What you return must match the listing below exactly.

━━━━━━━━━━━━━━━━━━━━

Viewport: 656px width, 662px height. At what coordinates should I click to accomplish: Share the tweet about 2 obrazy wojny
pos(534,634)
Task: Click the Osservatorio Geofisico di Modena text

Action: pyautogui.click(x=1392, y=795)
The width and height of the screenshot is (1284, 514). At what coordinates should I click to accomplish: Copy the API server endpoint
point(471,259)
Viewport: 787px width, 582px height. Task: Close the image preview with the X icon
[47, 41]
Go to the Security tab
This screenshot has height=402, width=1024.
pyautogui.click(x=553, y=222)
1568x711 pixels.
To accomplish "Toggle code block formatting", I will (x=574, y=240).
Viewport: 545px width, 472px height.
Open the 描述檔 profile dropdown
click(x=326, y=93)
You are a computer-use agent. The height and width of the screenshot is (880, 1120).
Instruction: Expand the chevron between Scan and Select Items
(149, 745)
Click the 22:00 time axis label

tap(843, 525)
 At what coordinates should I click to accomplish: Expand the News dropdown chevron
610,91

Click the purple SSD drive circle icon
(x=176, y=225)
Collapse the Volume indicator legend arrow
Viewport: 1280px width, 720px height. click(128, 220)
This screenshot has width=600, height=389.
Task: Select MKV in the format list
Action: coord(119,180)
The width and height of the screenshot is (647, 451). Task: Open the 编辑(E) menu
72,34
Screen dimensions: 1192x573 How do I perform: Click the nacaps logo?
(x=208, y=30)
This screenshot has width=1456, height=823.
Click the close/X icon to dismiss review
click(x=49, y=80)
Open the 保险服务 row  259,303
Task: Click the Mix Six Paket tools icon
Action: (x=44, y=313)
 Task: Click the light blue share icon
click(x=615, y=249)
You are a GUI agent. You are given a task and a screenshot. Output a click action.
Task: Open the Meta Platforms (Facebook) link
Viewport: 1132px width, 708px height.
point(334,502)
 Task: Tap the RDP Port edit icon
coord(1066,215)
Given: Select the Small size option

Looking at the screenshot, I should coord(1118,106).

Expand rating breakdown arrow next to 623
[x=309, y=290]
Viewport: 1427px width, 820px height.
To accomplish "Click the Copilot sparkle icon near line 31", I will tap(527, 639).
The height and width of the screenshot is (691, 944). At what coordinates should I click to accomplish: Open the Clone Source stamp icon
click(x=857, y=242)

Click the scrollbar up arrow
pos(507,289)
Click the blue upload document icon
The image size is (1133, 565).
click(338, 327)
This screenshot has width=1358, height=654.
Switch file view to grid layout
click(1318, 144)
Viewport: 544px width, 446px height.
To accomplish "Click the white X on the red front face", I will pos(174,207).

━━━━━━━━━━━━━━━━━━━━

◆ SOLUTION FOR THIS PROBLEM ◆
Viewport: 656px width, 662px height. At what coordinates should I click to accomplish: Share the tweet about 2 obrazy wojny
pos(534,634)
Task: Click the Osservatorio Geofisico di Modena text

Action: pyautogui.click(x=1392, y=795)
The width and height of the screenshot is (1284, 514). At what coordinates should I click to accomplish: Copy the API server endpoint
point(471,259)
Viewport: 787px width, 582px height. Task: Close the image preview with the X icon
[47, 41]
Go to the Security tab
This screenshot has height=402, width=1024.
pyautogui.click(x=553, y=222)
1568x711 pixels.
To accomplish "Toggle code block formatting", I will (x=574, y=240).
Viewport: 545px width, 472px height.
Open the 描述檔 profile dropdown
click(x=326, y=93)
You are a computer-use agent. The height and width of the screenshot is (880, 1120).
Instruction: Expand the chevron between Scan and Select Items
(149, 745)
Click the 22:00 time axis label

tap(843, 525)
 At what coordinates should I click to accomplish: Expand the News dropdown chevron
610,91

Click the purple SSD drive circle icon
(x=176, y=225)
Collapse the Volume indicator legend arrow
Viewport: 1280px width, 720px height. click(128, 220)
This screenshot has width=600, height=389.
Task: Select MKV in the format list
Action: coord(119,180)
The width and height of the screenshot is (647, 451). Task: Open the 编辑(E) menu
72,34
Screen dimensions: 1192x573 How do I perform: Click the nacaps logo?
(x=208, y=30)
This screenshot has width=1456, height=823.
Click the close/X icon to dismiss review
click(x=49, y=80)
Open the 保险服务 row  259,303
Task: Click the Mix Six Paket tools icon
Action: (x=44, y=313)
 Task: Click the light blue share icon
click(x=615, y=249)
You are a GUI agent. You are given a task and a screenshot. Output a click action.
Task: Open the Meta Platforms (Facebook) link
Viewport: 1132px width, 708px height.
point(334,502)
 Task: Tap the RDP Port edit icon
coord(1066,215)
Given: Select the Small size option

Looking at the screenshot, I should coord(1118,106).

Expand rating breakdown arrow next to 623
[x=309, y=290]
Viewport: 1427px width, 820px height.
To accomplish "Click the Copilot sparkle icon near line 31", I will tap(527, 639).
The height and width of the screenshot is (691, 944). At what coordinates should I click to accomplish: Open the Clone Source stamp icon
click(x=857, y=242)

Click the scrollbar up arrow
pos(507,289)
Click the blue upload document icon
The image size is (1133, 565).
click(338, 327)
This screenshot has width=1358, height=654.
Switch file view to grid layout
click(1318, 144)
Viewport: 544px width, 446px height.
To accomplish "Click the white X on the red front face", I will pos(174,207).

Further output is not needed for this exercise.